Public opinion about Congress and government is alarmingly low and now, with this decision, the public perception will be even worse as rich people pouring millions of dollars into campaigns sure has the appearance of corruption and impropriety. People without millions to donate will be drowned out and feel powerless. This justifies the "little guy" in checking out of civil engagement. What a shame. How un-American.

Apr. 03 2014 10:10 AM
Dan from Sleepy Hollow

Looking on the bright side, this is an economic stimulus plan. It gets the very wealthy to inject more money into the economy.

Apr. 03 2014 10:09 AM

It's a boon for the economy!

All that money has to go somewhere, so it's going to tv stations who will hire more advt executives. it's going to web designers and content providers. it's going to billboard and sign makers. it's going to artists who design logos. it's going to people who hand out flyers on street corners.

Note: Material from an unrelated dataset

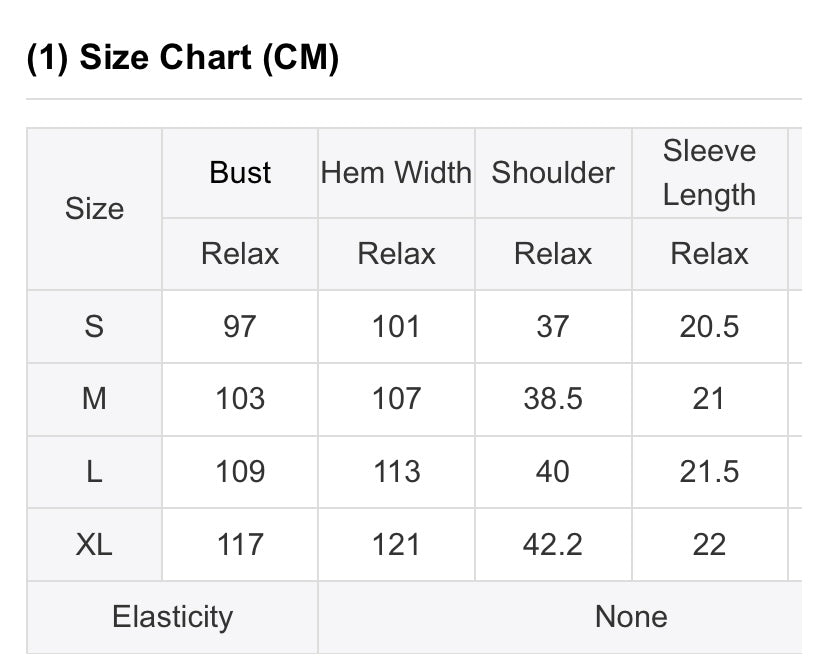Click hem width value 107 for M
Image resolution: width=828 pixels, height=662 pixels.
(396, 399)
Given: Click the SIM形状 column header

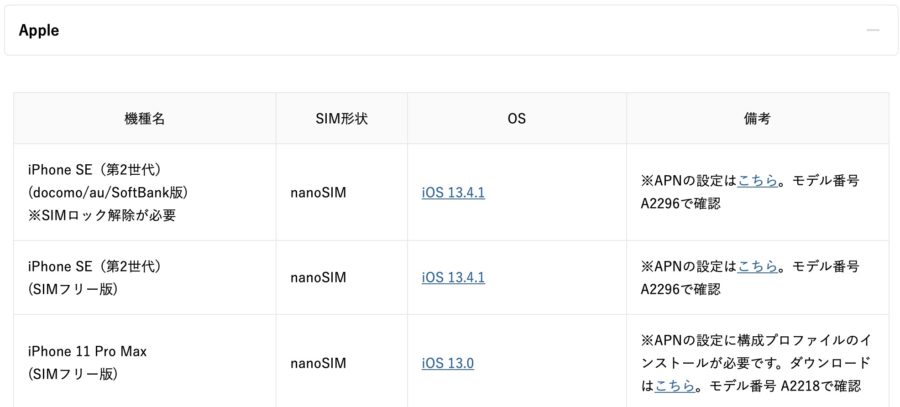Looking at the screenshot, I should click(x=342, y=119).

We're rebuilding the country's manufacturing base.... manufacturing politicians!

Apr. 03 2014 10:09 AM
Andrew from NYC

It is more accurate to call what we are developing into a plutocracy. An oligarchy is what exists in Russia or Ukraine; much greater wealth concentration at the top. We are not there yet, perhaps another decade or two of further decline in the middle class.

Apr. 03 2014 10:08 AM
Robert from NYC

Vote for who, RUCB_Alum? The repubs to want this or the wimpy demos who are just as much in the pockets of big money and timidly back off after making a big unconvincing hoopla noise then back off? Who does one vote for?! Get them all out of DC, on big enema at once, clean out the halls of congress, and get new bodies in there.

Apr. 03 2014 10:07 AM
Joe from nearby

So by Roberts' own logic, when the evidence of bribery flowing from this decision starts piling up, obviously he'll rethink it and permit donation limits again?

Apr. 03 2014 10:06 AM
Nancy from NYC

We need to stop calling this country a democracy. It's an oligarchy, let's call it what it is.

Apr. 03 2014 10:04 AM
anon from somewhere in 'merka

Welcome to the United States of the Oligarchy!

Apr. 03 2014 10:04 AM


1) Foment anti-unionism to make the average worker distrust collective bargaining
2) Permit illegal immigration to hold down domestic wages
3) Use tax policy to skew income distribution such that 60's era minimum wages earners could demand 20% more goods and services than the AVERAGE income worker of the 2010's can demand.
4) SCOTUS decides that money IS speech and permits the corrosive effect of money to affect EVERY election.

This is the way the ladder to prosperity is being pulled up behind them, folks. Be sure you vote on November 4.

How long before no money is no speech?